Additional clinical trials have been initiated since this Phase III trial. These include a multi-center Phase II trial involving 37 patients with V617F JAK2 positive polycythemia vera and essential thrombocytosis; results published in 2014 indicate that the trial did not achieve the endpoint of 15% reduction of V617F JAK2 allele burden in 15% of patients. A Phase I study of 47 patients reported in 2010 that treatment of refractory neuroblastoma was well tolerated at the recommended doses, and an additional Phase I study in children with refractory neuroblastoma was completed in 2011. Phase I results were reported in 2015 for a lestaurtinib trial involving patients with V617F JAK2 positive myelofibrosis.

==Commercialization and intellectual property==
Lestaurtinib was studied by Cephalon, an international pharmaceutical company based in Frazer, PA. Founded in 1987, Cephalon had grown to a Fortune 1000 company by 2011, with 4000 employees and 170 products sold in 100 countries.

Lestaurtinib was mentioned as one of two oncology drugs being developed by Cephalon in a 2007 U.S. Securities and Exchange Commission (SEC) report. According to this report, in addition to holding patent applications involving methods of treatment, formulations, and polymorphs of lestaurtinib, Cephalon held a composition of matter patent for lestaurtinib in the United States that would expire in 2008. In 2006, the U.S. FDA granted lestaurtinib orphan drug status for the treatment of AML, reflecting the significant need but minimal market for treatment of AML. In the wake of preliminary failing results for the Phase III clinical trial involving Lestaurtinib, Cephalon founder and CEO Frank Baldino, Ph.D., issued the following statement in 2009:

We made a significant financial investment in this pioneering effort to develop lestaurtinib for this molecularly targeted patient population with a poor prognosis and few treatment options. Patients with life-threatening diseases need companies like Cephalon to make that investment and take that risk if we are to improve patient outcomes and the overall cost of healthcare.

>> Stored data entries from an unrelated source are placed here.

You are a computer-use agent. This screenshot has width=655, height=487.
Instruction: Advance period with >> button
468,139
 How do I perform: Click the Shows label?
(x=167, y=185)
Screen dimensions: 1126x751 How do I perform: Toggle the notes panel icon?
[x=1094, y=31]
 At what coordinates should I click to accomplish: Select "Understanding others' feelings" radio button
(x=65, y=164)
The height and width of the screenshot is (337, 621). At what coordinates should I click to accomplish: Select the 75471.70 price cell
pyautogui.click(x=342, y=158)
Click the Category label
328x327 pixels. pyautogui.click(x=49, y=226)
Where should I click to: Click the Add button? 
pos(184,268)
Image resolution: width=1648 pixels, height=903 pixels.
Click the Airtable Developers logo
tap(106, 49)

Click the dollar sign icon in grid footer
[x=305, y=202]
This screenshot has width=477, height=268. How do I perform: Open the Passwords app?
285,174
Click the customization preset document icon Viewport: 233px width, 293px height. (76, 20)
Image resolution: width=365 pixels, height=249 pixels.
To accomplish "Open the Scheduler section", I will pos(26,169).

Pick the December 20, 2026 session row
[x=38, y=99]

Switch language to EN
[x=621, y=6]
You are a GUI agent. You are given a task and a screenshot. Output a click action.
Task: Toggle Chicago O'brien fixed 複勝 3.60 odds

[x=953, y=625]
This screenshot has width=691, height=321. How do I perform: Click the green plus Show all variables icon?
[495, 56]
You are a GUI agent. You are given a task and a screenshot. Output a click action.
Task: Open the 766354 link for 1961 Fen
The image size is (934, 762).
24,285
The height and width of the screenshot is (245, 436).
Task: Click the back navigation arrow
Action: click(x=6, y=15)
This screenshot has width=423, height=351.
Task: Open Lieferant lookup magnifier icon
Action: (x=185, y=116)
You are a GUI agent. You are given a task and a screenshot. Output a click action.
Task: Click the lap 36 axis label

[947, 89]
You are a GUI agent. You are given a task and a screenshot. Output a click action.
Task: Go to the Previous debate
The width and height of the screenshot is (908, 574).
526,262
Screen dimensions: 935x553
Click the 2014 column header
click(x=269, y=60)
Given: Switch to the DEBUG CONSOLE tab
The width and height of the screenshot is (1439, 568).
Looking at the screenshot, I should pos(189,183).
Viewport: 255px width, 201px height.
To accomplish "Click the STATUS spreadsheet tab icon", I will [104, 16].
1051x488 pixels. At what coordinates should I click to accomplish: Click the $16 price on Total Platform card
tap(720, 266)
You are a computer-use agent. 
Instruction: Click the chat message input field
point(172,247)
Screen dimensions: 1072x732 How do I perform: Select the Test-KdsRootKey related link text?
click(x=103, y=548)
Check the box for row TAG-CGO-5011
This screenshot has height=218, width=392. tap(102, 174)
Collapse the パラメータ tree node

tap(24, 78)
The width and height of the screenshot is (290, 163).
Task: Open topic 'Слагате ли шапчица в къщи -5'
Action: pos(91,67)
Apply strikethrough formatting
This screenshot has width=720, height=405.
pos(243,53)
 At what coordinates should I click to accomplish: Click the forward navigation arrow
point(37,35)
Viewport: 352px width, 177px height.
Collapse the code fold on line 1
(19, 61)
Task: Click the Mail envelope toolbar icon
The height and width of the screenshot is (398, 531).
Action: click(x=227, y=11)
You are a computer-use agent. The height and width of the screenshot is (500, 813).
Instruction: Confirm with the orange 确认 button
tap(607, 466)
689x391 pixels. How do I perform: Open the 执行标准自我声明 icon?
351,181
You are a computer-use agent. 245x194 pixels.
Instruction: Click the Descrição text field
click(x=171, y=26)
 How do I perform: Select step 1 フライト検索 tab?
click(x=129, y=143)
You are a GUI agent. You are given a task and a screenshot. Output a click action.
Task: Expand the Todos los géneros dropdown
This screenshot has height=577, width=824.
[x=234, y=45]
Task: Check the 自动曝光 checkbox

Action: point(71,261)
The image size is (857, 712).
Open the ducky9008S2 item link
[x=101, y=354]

In 2011, Cephalon was acquired by Teva Pharmaceutical Industries (NASDAQ: TEVA) for $6.8 billion in cash, making Cephalon a wholly owned subsidiary of Teva. This acquisition was in line with Teva’s vision to expand their branded and specialty drug offerings, more than doubling branded drug sales to a value of $7 billion. In their 2011 annual SEC report, Teva did not include lestaurtinib in a listing of major oncology drugs in their pipeline.

A significant number of patents are related to lestaurtinib. A Google patent search yields 1,278 patents involving lestaurtinib, 6 of which include lestaurtinib in the title and 8 of which are assigned to Cephalon. 2,017 patents involve CEP-701, none of which include CEP-701 in the title and 8 of which are assigned to Cephalon. 13,666 patents are related to FLT3 inhibitors, 7 of which include FLT3 inhibition in the title and 3 of which are assigned to Cephalon. FLT3 inhibitors currently undergoing clinical trials for AML include sorafenib, midostaurin, and quizartinib.